Pendant que M. Sabathier haussait les épaules, comme s'il avait eu affaire à un enfant, l'abbé Judaine, qui venait enfin de retrouver sa bannière, s'arrêta au passage pour gronder doucement le Commandeur, qu'il connaissait, lui aussi.
– Ne blasphémez pas, cher monsieur, c'est offenser le ciel, que de refuser la vie et que de ne pas aimer la santé. Vous-même, si vous m'aviez cru, vous auriez déjà demandé à la sainte Vierge la guérison de votre jambe.
Alors, le Commandeur s'emporta.
– Ma jambe! elle n'y peut rien, je suis tranquille! Et que la mort vienne donc, et que ce soit fini, à jamais!.. Quand il faut mourir, on se tourne contre le mur, et l'on meurt, c'est si simple!

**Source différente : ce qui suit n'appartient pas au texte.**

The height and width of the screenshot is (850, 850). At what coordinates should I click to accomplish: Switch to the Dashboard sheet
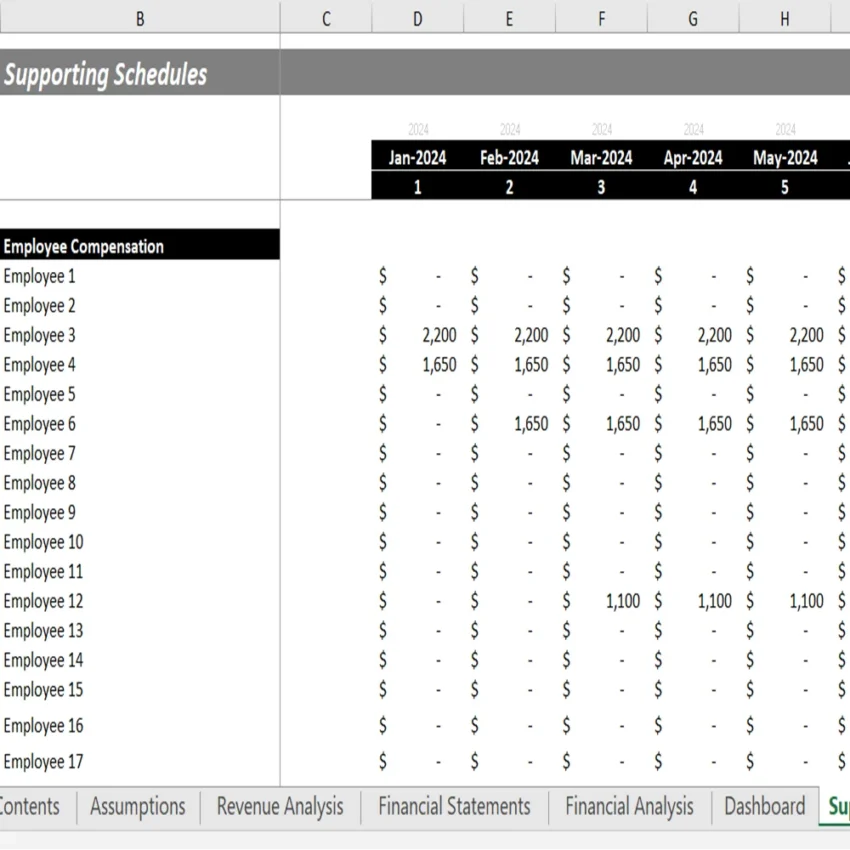[x=764, y=806]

Mais le vieux prêtre l'interrompit. Il lui montra Marie, qui les écoutait, étendue dans sa caisse:
– Vous renvoyez tous nos malades mourir chez eux, même mademoiselle, n'est-ce pas? qui est en pleine jeunesse et qui veut vivre.
Marie, ardemment, ouvrait ses grands yeux, dans son désir d'être, de prendre sa part du vaste monde; et le Commandeur, s'étant approché, la regardait, saisi brusquement d'une profonde émotion, qui fit trembler sa voix.
– Si mademoiselle guérit, je lui souhaite un autre miracle, celui d'être heureuse.
Et il s'en alla, continua sa promenade de philosophe courroucé, au milieu des malades, en traînant le pied et en tapant les dalles du fer de sa grosse canne.
Peu à peu, le trottoir se déblayait, on avait emporté madame Vêtu et la Grivotte; et ce fut Gérard qui emmena M. Sabathier dans une petite voiture; tandis que le baron Suire et Berthaud donnaient déjà des ordres, pour le train suivant, le train vert, qu'on attendait. Il n'y avait plus là que Marie, dont Pierre se chargeait jalousement. Mais il s'était attelé, il l'avait traînée dans la cour de la gare, lorsqu'ils remarquèrent que, depuis un instant, M. de Guersaint avait disparu. Tout de suite, d'ailleurs, ils l'aperçurent en grande conversation avec l'abbé Des Hermoises, dont il venait de faire la connaissance. Une égale admiration de la nature les avait rapprochés. Le jour achevait de paraître, les montagnes environnantes se montraient dans leur majesté. Et M. de Guersaint poussait des cris de ravissement.
– Quel pays, monsieur! Voici trente ans que je désire visiter le cirque de Gavarnie. Mais c'est encore loin, et si cher, que je ne pourrai sûrement faire cette excursion.
– Monsieur, vous vous trompez, rien n'est plus faisable. En se mettant à plusieurs, la dépense est modique.
Et, justement, je compte y retourner, cette année, de sorte que si vous voulez bien être des nôtres…
– Comment donc, monsieur!.. Nous en recauserons. Mille fois merci!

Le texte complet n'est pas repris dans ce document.